-- Opening Marker --

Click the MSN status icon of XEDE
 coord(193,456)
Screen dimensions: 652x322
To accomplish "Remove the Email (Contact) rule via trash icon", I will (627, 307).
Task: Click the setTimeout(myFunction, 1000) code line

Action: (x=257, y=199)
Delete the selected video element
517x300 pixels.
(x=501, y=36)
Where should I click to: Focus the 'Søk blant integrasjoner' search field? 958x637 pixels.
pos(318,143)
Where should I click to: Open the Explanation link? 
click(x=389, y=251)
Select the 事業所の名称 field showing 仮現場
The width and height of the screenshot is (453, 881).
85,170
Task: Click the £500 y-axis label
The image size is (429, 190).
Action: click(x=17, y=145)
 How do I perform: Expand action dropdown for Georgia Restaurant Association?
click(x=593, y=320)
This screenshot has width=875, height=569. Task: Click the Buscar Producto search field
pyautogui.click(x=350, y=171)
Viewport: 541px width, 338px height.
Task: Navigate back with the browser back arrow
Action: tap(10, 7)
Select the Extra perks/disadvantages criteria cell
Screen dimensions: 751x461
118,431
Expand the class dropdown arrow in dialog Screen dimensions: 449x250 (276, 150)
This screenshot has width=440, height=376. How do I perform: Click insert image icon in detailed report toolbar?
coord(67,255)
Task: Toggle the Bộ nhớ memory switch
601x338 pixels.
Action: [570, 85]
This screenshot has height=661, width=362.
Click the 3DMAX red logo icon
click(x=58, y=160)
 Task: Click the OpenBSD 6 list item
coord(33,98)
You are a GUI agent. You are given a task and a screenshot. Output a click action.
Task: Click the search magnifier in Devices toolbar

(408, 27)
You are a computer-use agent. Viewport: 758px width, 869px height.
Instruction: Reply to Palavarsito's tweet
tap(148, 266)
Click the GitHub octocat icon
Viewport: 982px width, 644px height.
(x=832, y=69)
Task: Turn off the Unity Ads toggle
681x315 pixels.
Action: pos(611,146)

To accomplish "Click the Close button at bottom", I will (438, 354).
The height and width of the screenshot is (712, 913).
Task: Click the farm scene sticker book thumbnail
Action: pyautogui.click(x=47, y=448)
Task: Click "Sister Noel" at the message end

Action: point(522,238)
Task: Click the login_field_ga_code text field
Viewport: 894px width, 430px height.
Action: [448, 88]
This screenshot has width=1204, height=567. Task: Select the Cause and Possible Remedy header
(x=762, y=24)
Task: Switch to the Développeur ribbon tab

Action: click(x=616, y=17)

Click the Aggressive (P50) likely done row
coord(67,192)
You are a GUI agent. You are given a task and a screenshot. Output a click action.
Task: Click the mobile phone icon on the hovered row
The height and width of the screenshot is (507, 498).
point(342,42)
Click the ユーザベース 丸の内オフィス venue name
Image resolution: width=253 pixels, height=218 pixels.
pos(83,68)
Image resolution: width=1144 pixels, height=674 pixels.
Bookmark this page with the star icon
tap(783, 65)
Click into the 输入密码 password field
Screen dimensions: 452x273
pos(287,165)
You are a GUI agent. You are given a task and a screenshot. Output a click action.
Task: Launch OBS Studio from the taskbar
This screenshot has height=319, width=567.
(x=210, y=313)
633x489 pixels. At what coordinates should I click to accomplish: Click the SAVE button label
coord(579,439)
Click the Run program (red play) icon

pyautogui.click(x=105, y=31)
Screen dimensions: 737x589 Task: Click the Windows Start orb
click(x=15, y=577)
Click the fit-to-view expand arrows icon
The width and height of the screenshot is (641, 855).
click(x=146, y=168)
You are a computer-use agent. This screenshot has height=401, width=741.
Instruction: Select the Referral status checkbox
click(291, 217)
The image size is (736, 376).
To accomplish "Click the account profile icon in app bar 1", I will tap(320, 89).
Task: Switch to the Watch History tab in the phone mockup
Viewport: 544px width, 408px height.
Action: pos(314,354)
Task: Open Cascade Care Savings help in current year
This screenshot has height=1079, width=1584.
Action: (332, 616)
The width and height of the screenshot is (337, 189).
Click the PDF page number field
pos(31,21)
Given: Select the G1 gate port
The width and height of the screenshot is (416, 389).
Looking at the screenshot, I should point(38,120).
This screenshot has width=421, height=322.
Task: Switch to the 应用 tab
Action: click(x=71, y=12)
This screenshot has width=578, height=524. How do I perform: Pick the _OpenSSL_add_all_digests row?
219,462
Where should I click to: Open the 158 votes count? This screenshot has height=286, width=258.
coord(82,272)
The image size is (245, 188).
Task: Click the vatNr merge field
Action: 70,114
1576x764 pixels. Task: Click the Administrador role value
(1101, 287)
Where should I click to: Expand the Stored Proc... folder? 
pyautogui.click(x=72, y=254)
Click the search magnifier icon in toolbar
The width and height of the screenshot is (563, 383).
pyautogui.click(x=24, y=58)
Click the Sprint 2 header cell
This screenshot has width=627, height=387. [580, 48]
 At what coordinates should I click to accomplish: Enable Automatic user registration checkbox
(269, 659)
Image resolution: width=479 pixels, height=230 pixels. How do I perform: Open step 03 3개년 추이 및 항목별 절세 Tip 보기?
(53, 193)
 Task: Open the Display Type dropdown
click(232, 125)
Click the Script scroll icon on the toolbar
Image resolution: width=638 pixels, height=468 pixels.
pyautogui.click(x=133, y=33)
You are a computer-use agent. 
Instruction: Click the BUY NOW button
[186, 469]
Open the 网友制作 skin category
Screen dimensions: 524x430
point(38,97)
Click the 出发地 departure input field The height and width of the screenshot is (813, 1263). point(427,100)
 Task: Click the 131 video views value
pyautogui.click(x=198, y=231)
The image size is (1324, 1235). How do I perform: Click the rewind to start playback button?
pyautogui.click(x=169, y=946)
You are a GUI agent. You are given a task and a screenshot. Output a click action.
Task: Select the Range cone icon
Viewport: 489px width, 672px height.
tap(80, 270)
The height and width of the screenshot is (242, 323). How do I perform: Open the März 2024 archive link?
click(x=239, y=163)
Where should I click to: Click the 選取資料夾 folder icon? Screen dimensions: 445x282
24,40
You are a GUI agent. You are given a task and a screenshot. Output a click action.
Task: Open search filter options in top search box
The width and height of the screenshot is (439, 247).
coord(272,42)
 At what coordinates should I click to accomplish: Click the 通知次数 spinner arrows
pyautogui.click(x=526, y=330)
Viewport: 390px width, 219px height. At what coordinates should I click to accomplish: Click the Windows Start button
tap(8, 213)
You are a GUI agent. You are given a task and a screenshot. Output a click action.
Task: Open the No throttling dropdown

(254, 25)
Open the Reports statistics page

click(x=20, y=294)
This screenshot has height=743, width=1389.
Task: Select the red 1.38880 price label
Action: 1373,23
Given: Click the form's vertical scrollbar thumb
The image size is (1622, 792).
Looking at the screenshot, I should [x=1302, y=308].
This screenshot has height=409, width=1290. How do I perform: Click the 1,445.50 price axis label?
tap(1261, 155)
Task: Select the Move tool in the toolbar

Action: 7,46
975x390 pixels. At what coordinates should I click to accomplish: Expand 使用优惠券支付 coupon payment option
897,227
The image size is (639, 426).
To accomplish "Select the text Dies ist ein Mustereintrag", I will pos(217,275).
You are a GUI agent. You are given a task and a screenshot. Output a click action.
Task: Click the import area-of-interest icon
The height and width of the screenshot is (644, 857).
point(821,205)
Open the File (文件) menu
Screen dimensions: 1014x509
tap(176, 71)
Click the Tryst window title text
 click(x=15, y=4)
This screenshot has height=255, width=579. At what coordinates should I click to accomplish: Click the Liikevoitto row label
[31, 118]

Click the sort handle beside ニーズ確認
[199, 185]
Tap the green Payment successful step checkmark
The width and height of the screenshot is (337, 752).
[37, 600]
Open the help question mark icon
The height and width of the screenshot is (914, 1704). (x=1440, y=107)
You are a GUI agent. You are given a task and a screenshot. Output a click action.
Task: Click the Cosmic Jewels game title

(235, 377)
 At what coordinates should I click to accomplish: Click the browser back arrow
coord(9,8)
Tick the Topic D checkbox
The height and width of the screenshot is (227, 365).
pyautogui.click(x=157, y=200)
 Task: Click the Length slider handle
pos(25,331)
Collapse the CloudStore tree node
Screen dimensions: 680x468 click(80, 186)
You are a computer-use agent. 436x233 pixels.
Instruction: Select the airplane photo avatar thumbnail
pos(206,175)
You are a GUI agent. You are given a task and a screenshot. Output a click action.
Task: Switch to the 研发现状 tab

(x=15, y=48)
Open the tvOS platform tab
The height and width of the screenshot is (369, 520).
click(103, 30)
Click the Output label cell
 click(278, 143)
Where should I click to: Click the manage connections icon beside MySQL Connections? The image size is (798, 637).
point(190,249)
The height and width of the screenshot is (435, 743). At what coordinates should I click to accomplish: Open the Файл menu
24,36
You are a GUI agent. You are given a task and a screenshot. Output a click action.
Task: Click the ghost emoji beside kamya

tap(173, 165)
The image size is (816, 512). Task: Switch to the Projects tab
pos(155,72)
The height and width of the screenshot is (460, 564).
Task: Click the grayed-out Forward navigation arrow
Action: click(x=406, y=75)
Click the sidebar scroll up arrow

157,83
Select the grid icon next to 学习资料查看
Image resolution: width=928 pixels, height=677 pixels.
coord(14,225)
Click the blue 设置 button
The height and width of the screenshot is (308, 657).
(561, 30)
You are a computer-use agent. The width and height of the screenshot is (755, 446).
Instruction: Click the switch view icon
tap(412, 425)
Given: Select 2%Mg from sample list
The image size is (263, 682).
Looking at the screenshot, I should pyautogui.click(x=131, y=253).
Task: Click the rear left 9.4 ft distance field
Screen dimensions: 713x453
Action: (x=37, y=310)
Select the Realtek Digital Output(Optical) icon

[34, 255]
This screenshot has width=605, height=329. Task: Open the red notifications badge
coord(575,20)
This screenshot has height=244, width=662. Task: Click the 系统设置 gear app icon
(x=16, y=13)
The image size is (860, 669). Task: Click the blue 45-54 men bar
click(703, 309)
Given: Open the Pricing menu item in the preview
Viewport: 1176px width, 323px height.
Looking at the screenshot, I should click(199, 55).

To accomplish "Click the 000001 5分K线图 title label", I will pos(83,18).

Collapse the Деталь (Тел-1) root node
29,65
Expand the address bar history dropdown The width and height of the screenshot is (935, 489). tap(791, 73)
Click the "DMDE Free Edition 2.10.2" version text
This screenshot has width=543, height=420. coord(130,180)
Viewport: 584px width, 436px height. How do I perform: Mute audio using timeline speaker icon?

-- Closing Marker --

== WHAT IS EXPECTED ==
From the material above, copy exactly the lines between the line holding "You are a computer-use agent. The" and the line holding "Task: Click the rear", inclusive, and only those.

== RESULT FOR THIS TASK ==
You are a computer-use agent. The width and height of the screenshot is (755, 446).
Instruction: Click the switch view icon
tap(412, 425)
Given: Select 2%Mg from sample list
The image size is (263, 682).
Looking at the screenshot, I should pyautogui.click(x=131, y=253).
Task: Click the rear left 9.4 ft distance field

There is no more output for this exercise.